These Microscopic Self-Powered Cameras Are Privacy’s Nightmare

These Microscopic Self-Powered Cameras Are Privacy's Nightmare

While people are currently struggling with privacy concerns as cameras are proliferating every possible smart device out there, a new development in camera technology has the potential to change the whole game by bypassing every privacy measures one can take. According to a post on TechCrunch, researchers have created a new type of camera which is not only microscopic but also self-powered. Such cameras are almost invisible to eyes and can be potentially attached anywhere. Also, the fact that the cameras are self-powered makes them a nightmare for people who are concerned with privacy.

Engineers have previously investigated the possibility of having a camera sensor power itself by utilizing the same light which is used in capturing images. The concept was always possible in theory as power and capture are just two different functions of a photovoltaic cell. That said, there was a problem that hindered the development of these microscopic cameras. According to the post,

“The problem is that if you have a cell doing one thing, it can’t do the other. So if you want to have a sensor of a certain size, you have to dedicate a certain amount of that real estate to collecting power, or else swap the cells rapidly between performing the two tasks.”

However, the problem has been solved as Euisik Yoon and post-doc Sung-Yun Park at the University of Michigan have come up with a solution that solves both these problems. As it turns out, the photosensitive diodes aren’t totally opaque and allow a lot of light to pass through them. By putting the solar cell under the images sensor, the researchers were able to not only capture images but also keep it powering itself.

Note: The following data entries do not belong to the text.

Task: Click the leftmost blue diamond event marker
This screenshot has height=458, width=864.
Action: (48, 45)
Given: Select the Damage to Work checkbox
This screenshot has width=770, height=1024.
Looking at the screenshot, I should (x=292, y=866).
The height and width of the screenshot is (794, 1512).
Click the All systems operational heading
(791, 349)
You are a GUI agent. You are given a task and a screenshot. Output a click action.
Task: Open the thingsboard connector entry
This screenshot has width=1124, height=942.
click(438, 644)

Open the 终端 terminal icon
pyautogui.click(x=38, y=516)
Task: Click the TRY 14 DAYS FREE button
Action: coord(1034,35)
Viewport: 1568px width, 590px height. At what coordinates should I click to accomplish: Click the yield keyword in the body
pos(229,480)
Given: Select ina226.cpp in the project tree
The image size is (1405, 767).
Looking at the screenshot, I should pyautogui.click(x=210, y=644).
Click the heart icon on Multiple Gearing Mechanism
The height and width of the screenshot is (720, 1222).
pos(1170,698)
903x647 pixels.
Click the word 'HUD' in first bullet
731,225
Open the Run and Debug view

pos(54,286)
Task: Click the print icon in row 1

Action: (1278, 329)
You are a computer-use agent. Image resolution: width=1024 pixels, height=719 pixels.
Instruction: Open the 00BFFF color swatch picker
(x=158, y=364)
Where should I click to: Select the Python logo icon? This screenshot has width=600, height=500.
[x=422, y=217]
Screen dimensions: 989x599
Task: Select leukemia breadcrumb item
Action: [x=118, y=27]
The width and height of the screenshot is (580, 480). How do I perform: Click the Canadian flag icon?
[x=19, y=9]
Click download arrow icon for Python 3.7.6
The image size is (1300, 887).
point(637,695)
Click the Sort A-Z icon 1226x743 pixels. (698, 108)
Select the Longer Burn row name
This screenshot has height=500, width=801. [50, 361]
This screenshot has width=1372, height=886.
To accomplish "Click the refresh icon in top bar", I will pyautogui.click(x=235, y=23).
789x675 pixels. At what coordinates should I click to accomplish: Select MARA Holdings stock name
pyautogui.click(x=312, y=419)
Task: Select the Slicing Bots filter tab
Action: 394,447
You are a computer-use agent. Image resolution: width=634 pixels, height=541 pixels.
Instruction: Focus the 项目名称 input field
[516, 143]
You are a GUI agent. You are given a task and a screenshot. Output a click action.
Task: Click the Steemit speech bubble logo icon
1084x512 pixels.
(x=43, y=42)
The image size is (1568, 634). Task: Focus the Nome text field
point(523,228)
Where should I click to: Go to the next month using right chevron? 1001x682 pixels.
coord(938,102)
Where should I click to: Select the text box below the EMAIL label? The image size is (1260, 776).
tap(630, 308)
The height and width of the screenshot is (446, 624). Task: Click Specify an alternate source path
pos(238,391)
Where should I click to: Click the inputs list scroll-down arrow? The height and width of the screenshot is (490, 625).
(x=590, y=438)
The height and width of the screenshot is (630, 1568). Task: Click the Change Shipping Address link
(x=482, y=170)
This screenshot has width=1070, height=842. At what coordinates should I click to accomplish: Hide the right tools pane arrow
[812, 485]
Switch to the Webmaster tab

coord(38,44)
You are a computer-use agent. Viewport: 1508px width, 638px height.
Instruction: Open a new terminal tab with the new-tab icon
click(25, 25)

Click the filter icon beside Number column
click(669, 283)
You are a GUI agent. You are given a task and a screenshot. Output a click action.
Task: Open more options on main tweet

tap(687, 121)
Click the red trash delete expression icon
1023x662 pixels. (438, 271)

Picture Courtesy: TechCrunch

The prototype sensor build by the researchers is less than a square millimeter in size and can capture to 15 frames per second of images at a pretty reasonable quality. The researchers have published a paper on the subject claiming that the image quality can be enhanced by a few tweaks to the sensor. Although the camera is still far away from practical use, just the fact that such a technology is being developed sends a shudder down my spine.